How to Manage Local Administrator Password on AD-Integrated Windows Servers by Combining the use of Group Policy and Orchestrator

Introduction

Having a proper management of local administrator password on Windows servers is required to secure the access to these servers and minimize the risk of having attacks. As these accounts are local ones, it has been a challenge for IT administrators to properly maintain the passwords and update them when required. However, it was feasible to push this management using Group Policies and especially after introducing Group Policy Preferences.

This Wiki article shares a way to combine the use of Group Policy and Orchestrator in order to manage the local administrator password on Windows Servers. The added value of Orchestrator is that it makes easier to check the password update status and run an immediate update if required.
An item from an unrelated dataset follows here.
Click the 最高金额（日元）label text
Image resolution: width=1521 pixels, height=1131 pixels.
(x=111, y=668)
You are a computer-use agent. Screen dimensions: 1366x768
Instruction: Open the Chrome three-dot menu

How to combine the use of Group Policy and Orchestrator to manage local administrator password on AD-integrated Windows Servers

To combine using Group Policy and Orchestrator to manage local administrator password on AD-integrated Windows Servers, all you need are:

• A Group Policy that will rename the built-in local administrator account to be “Administrator”: This Group Policy will guarantee that the Administrator account has the same name on all the servers. This is a pre-requisite for the actions we will push through Orchestrator
• An Orchestrator Runbook that will reset the local administrator password on AD-integrated servers

Creation of an AD Group Policy to rename the built-in local administrator account

You will need to create a Group Policy and use Accounts: Rename administrator account setting under Computer Configuration\Policies\Windows Settings\Security Settings\Local Policies\Security Options to specify the name of the local built-in administrator account.

Once created, you need to apply the Group Policy to AD-integrated servers.
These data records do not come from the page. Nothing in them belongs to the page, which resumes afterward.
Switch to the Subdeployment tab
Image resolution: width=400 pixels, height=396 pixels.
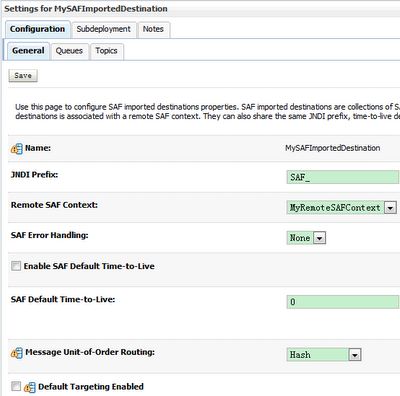click(x=104, y=29)
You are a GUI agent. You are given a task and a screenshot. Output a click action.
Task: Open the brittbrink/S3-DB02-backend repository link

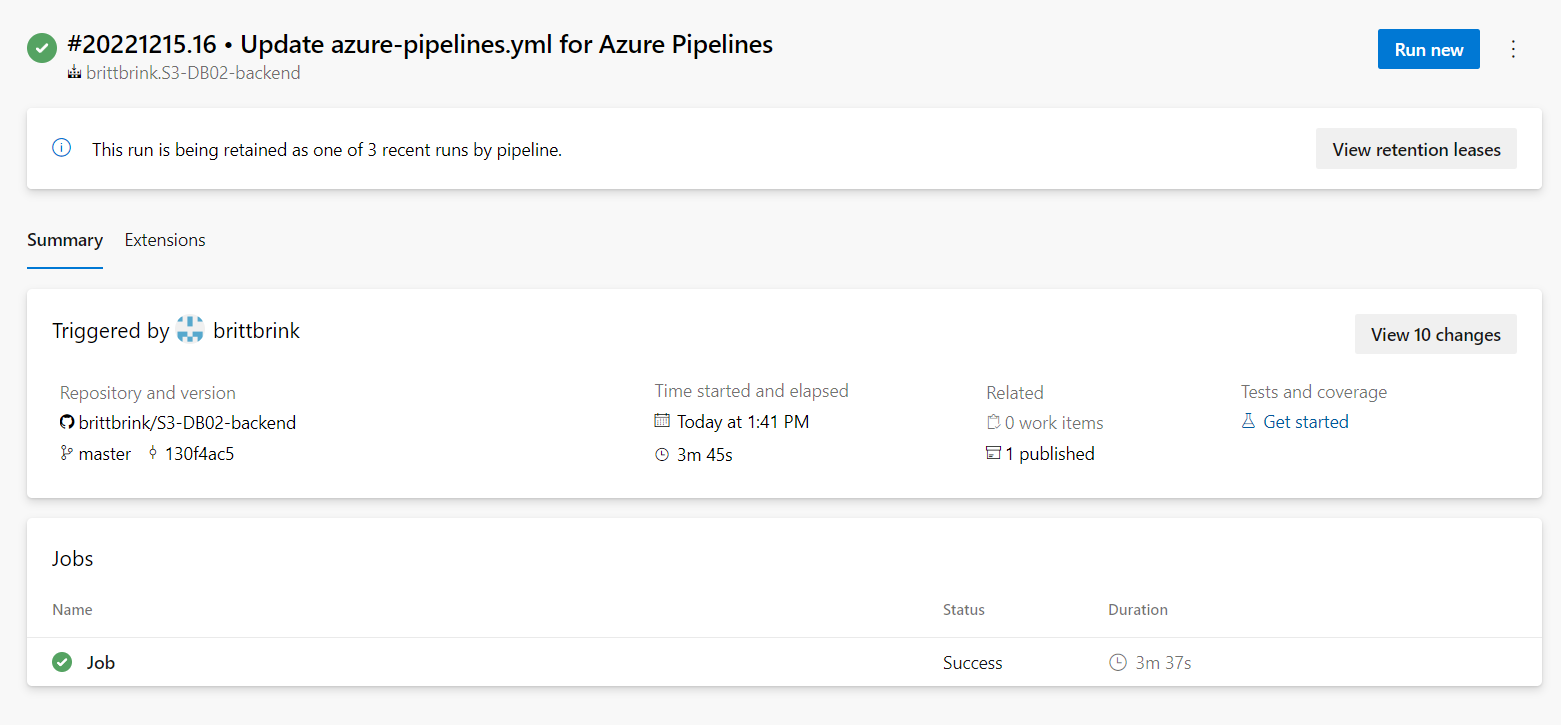[x=187, y=423]
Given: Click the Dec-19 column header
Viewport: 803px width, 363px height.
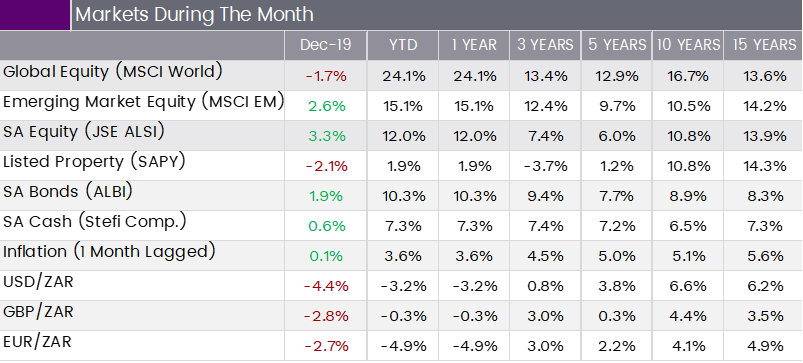Looking at the screenshot, I should (325, 45).
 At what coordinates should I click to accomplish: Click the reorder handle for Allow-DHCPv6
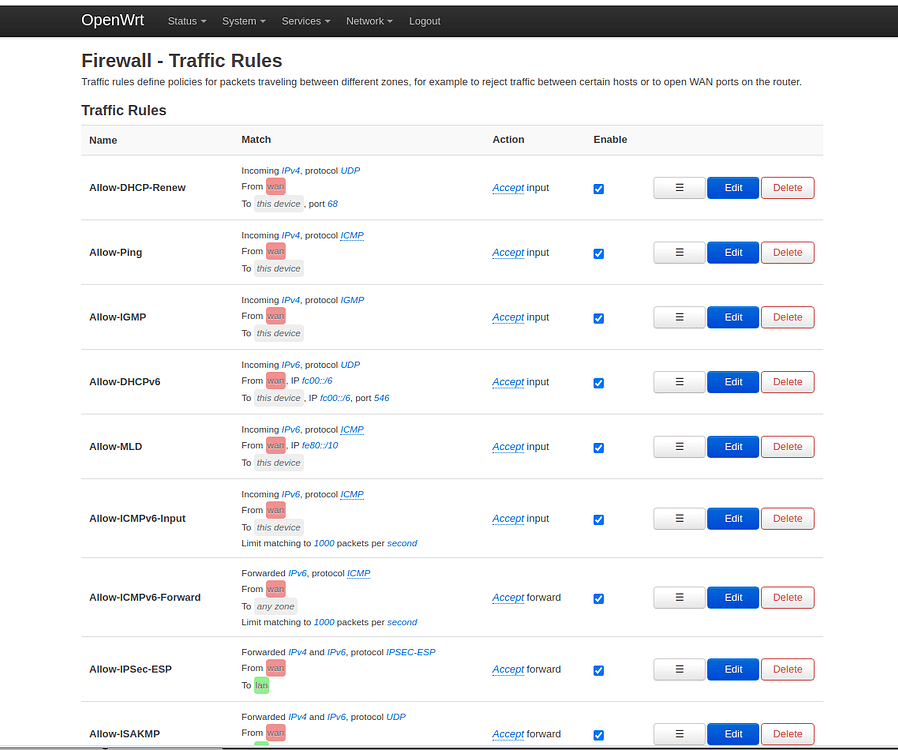(x=679, y=382)
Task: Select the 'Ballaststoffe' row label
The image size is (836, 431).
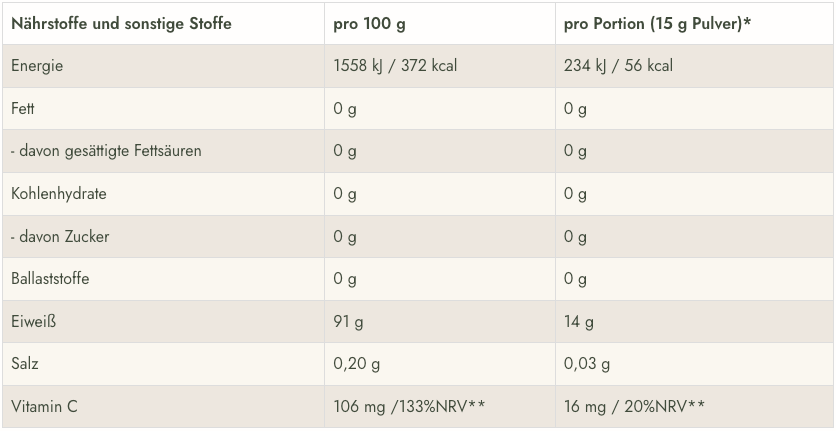Action: point(50,278)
Configuration of Orchestrator

You will need to have a Runbook that will change the local administrator password on your AD-integrated servers. This Runbook needs to use four (4) activities:

• Monitor Date/Time: It will allow you to specify the time of when the Runbook needs to start running

• Check Schedule: It allow you to specify the slot of days and hours when the Runbook can start running (By combining the settings in this activity and the ones from the previous activity, you will be able to precisely set the dates and times of when your runbook can start running)

• Execute PS Script: This activity will be available if you register and deploy Orchestrator Integration Pack for PowerShell Script Execution (http://blogs.technet.com/b/orchestrator/archive/2013/10/02/the-orchestrator-integration-pack-for-powershell-script-execution-1-2-is-now-available.aspx). It will allow you to get the list of AD-integrated servers within an AD Domain by running an LDAP query. The Powershell command to run is foreach ($computer in (Get-ADComputer –SearchBase “DC=CONTOSO,DC=COM” ** -LDAPFilter "(&(operatingsystem=Windows Server*)(!(&(objectCategory=computer)(userAccountControl:1.2.840.113556.1.4.803:=8192))))")) {$computer.name}** (“DC=CONTOSO,DC=COM” need to be replaced by your Domain DN).

• Run Program: This activity will allow doing the password reset by running the command net user administrator <Password> (<Password> needs to be replaced with the local administrator password you would like to test)

Below is a screen capture of all the activities included in the Runbook:

Conclusion

This Wiki article shares a way to manage local administrator password by combining the use of Group Policy and Orchestrator. Using this method, an administrator will have the control of local administrator password on AD-integrated servers with the capability of tracking the result of changes.